[Start of Text segment]
Privacy is a basic human right and is enshrined in the legislation of many of the world’s most democratic countries. However, until recently, digital privacy has not been considered important at all. With the introduction of the EU GDPR in May 2018, the spotlight changed and digital privacy has now become the next frontier in human rights. Indeed, there are those who would say we have already long- missed the boat in this regard.
First and foremost, I believe we need to understand why we make a distinction between privacy and digital privacy? It could be argued that one is tangible and another intangible? What we can’t see ourselves others can’t see. However, this is certainly far from the case when it comes to digital privacy and is folly in my view.
Consider this: do we really want everyone in the cyber-world to know everything we do, everywhere we go, have access to our personal health and wealth information? Indeed, knowing everything we do down to the most mundane activities of daily living? Without realizing the value of the data jigsaw that makes up our lives we are actually creating and extending our digital persona every time we use technology whether intentionally or not. For example, when we want to set up a new account we’re asked to login with, for instance, our Facebook credentials. It’s convenient, great …… but is it too convenient and how many of us actually know what is going on behind the scenes? In reality, we are being “road mapped” in cyberspace with the vast majority of us not even know it is happening! Our desire for instant access comes without us thinking about what the overall personal consequences and implications of providing our digital footprint will be later on. As we become a more ‘connected society’ there are those who passionately believe there is without doubt a blurring of the lines of what is good, proportionate and appropriate when technology is used to collect private information.
I believe securing the privacy of every human being is paramount to realising the full potential of our very future. So, what do we need to do to rebalance the blurry lines? I believe we need to empower people to be at the centre of gravity of the internet as a way of ensuring they will always control their own data. Personal data given, albeit freely, over the Internet or stored in devices connected to the Internet, remains the property of, and is solely governed by, the individual and should not be used without the express consent of that individual, whether it is claimed to be in the public domain or not. The independence and rights of every individual must be uppermost in achieving our ultimate future potential. An example of this is a U.S. company called Clearview that is capturing billions of faces from people on the internet to create a giant database that is currently being used by over 600 law enforcement agencies to detect people suspected of committing crimes. Is it right to create a surveillance state where every law-abiding citizen now has their personal data being used in this way? Is it appropriate and proportional? Should it be regulated? These are questions we urgently need to be addressed by our lawmakers.
Digital data, in whatever form, obtained by whatever means, without the absolute consent of its unequivocal data owner, should not be used by any “repository” for research, inducement, incentive nor as a bargaining tool without the explicit, revocable and informed permission of the data owner. Yet this is exactly what is happening. Being respectful and placing value on every human being’s data should be foremost in securing our digital future.
The converse of having our digital footprint used positively can start off innocently enough and with the best of intentions; however, what if someone told you that the very information you provide freely could be used to influence your social or political views and in turn influence how you vote for new legislation or even as to who governs a country? And again, in the world of criminality our footprint in the wrong hands can have a devastating outcome on our finances, let alone the consequences of financing criminality, abuses and wars. So, we all need to be very cognisant of the choices we make regarding the impact of the trade-off that convenience has with respect to our digital privacy.
[End of Text segment]
**Exercise instructions:** Quote the digital privacy piece word for word, starting with "Privacy is a" and going on through "in my view.". The rows after this point come from a different source than the digital privacy piece.
[Start of Excerpted data]
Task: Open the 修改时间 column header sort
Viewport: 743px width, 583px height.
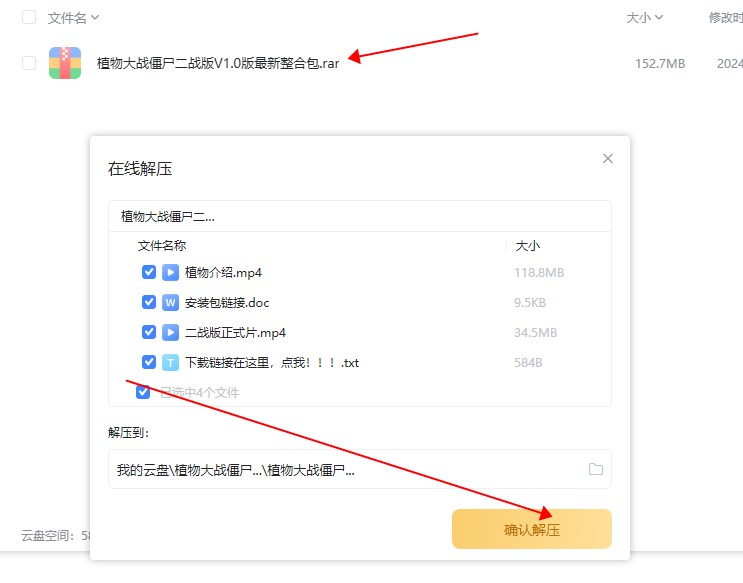Action: coord(725,17)
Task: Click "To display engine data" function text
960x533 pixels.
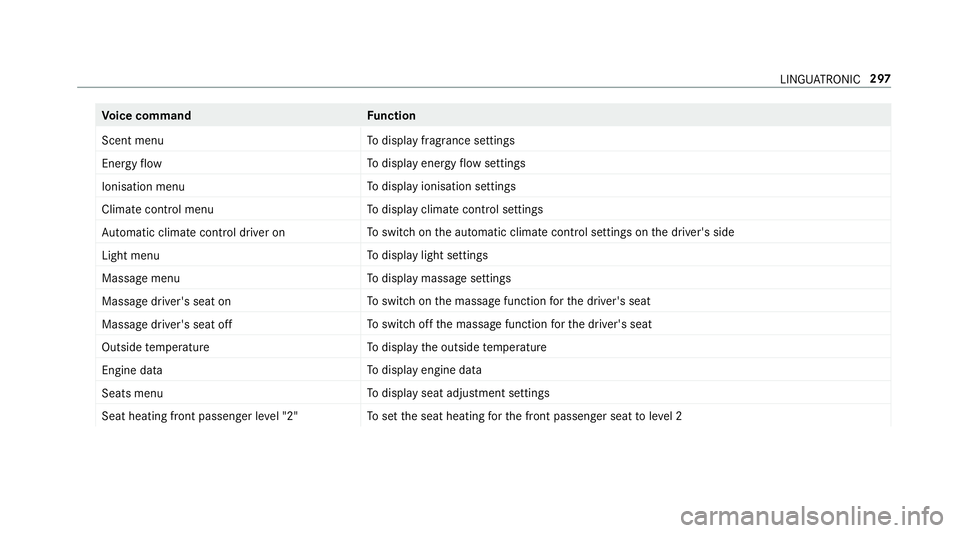Action: tap(424, 370)
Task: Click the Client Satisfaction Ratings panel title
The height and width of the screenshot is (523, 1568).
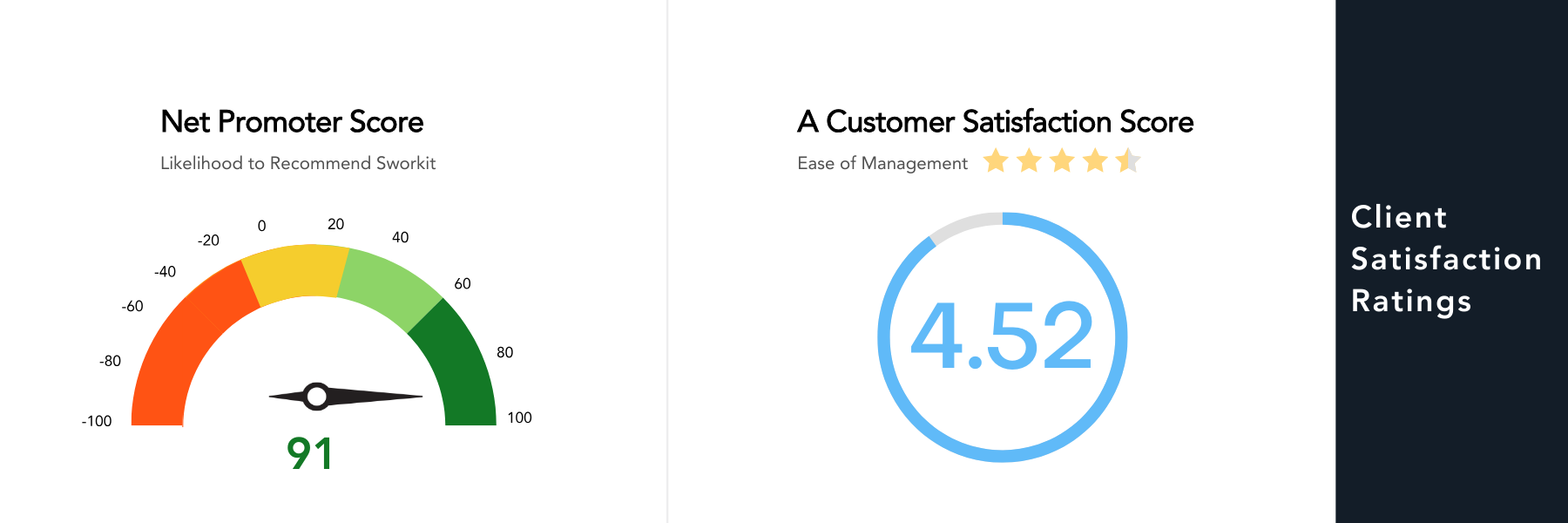Action: click(1446, 259)
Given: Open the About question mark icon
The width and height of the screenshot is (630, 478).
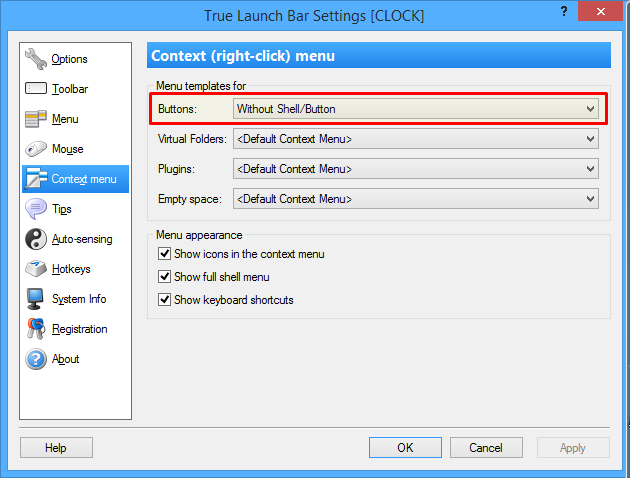Looking at the screenshot, I should (36, 359).
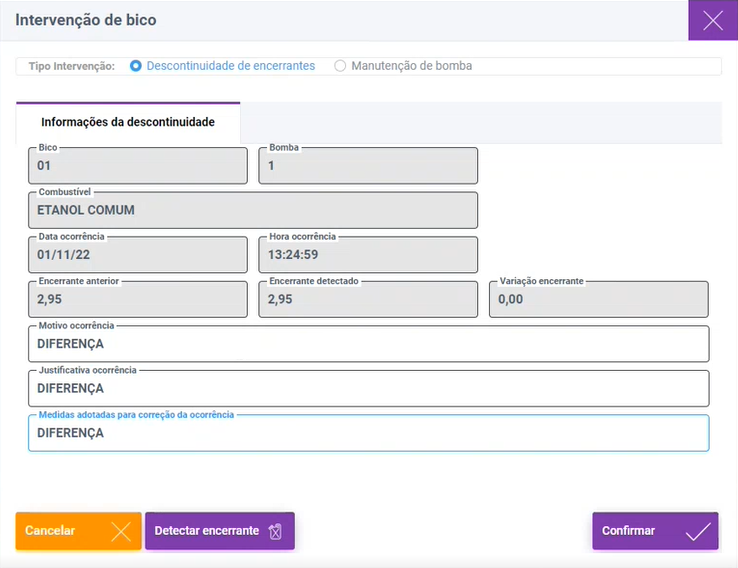Click the trash icon on Detectar encerrante
The width and height of the screenshot is (738, 568).
tap(275, 531)
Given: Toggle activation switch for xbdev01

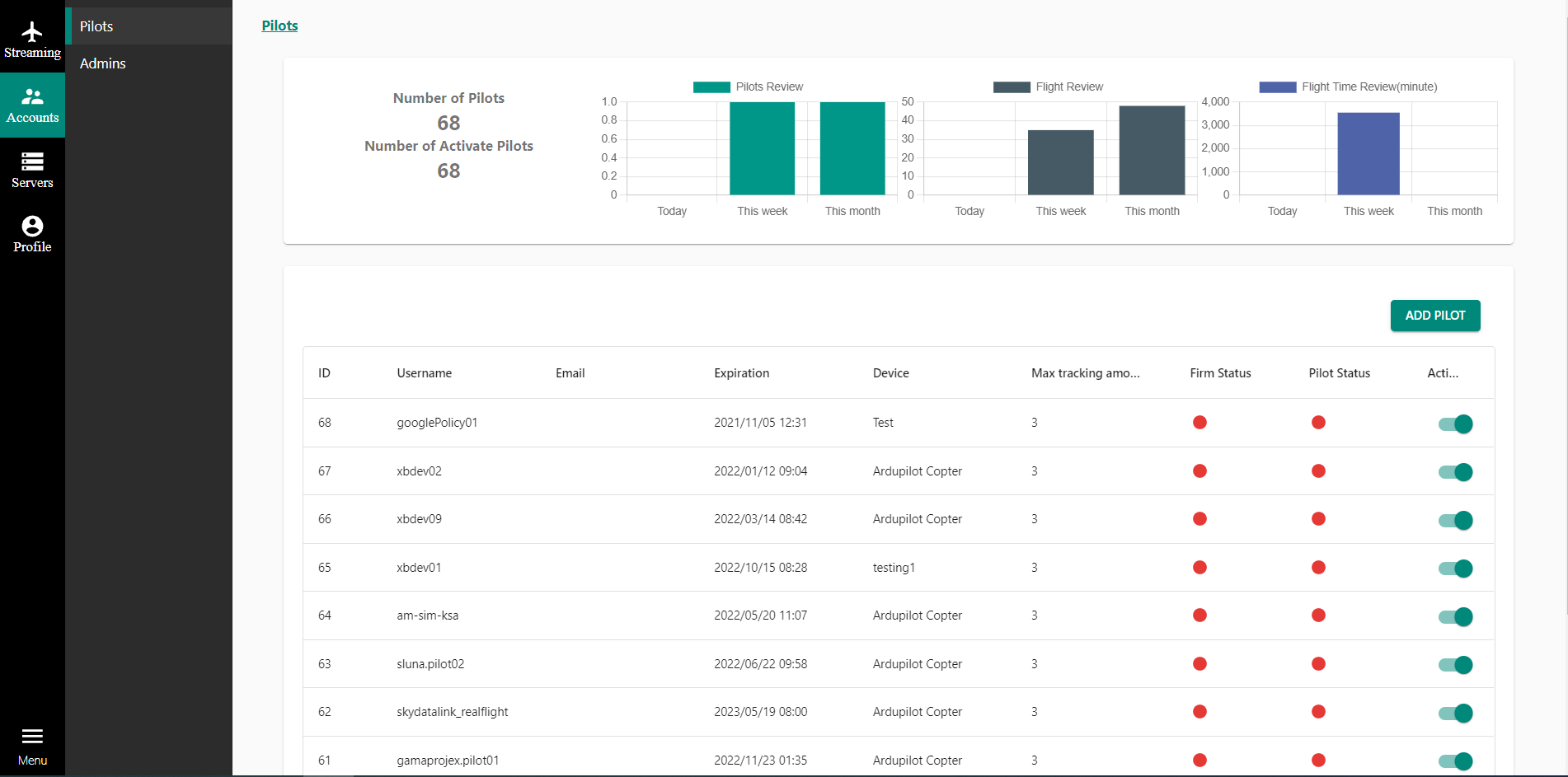Looking at the screenshot, I should (1456, 569).
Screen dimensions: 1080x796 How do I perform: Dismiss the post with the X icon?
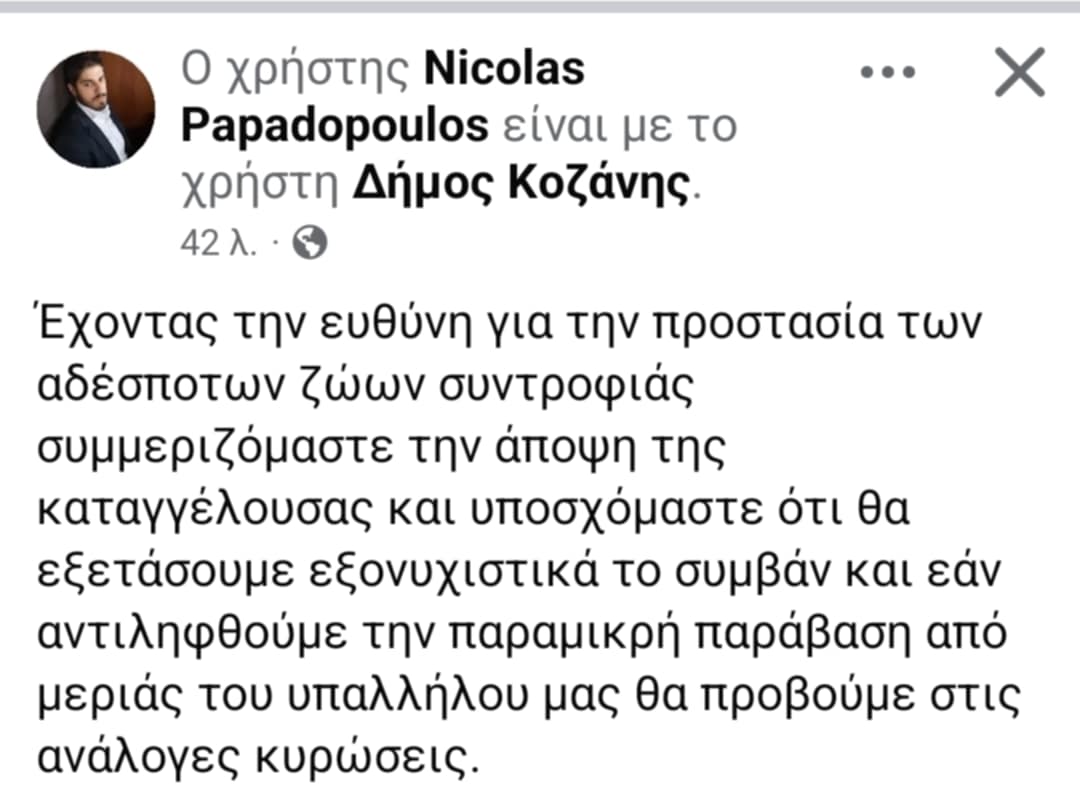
[End of Excerpted data]
**Solved problem:**
Privacy is a basic human right and is enshrined in the legislation of many of the world’s most democratic countries. However, until recently, digital privacy has not been considered important at all. With the introduction of the EU GDPR in May 2018, the spotlight changed and digital privacy has now become the next frontier in human rights. Indeed, there are those who would say we have already long- missed the boat in this regard.
First and foremost, I believe we need to understand why we make a distinction between privacy and digital privacy? It could be argued that one is tangible and another intangible? What we can’t see ourselves others can’t see. However, this is certainly far from the case when it comes to digital privacy and is folly in my view.